Given records Start Marker

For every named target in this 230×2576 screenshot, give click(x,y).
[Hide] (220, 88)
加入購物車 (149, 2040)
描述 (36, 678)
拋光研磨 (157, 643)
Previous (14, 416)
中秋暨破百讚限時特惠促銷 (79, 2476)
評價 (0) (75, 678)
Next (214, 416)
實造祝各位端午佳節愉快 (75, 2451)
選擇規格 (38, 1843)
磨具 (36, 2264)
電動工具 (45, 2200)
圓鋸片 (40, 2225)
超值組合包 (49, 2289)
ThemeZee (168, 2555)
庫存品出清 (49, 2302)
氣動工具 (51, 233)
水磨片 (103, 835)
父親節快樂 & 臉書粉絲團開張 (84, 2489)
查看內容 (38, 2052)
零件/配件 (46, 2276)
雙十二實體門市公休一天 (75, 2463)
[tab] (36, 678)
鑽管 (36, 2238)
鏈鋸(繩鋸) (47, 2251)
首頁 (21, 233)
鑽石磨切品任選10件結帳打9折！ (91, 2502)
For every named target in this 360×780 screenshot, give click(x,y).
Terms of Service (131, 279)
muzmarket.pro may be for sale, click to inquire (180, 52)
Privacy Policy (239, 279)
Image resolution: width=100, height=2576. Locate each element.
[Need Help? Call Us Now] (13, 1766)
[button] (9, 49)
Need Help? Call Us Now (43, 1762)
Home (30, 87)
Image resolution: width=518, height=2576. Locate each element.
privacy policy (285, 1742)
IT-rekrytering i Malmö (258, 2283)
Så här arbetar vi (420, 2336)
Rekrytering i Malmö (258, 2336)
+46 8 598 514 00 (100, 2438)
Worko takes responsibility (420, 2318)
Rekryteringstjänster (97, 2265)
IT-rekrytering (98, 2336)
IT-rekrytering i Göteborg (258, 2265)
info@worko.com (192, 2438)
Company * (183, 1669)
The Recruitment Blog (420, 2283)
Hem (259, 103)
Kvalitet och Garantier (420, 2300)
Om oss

Given records End Marker

Among the entries above, how many lines hold the string "every"? Answer with the number only.

## Answer box
2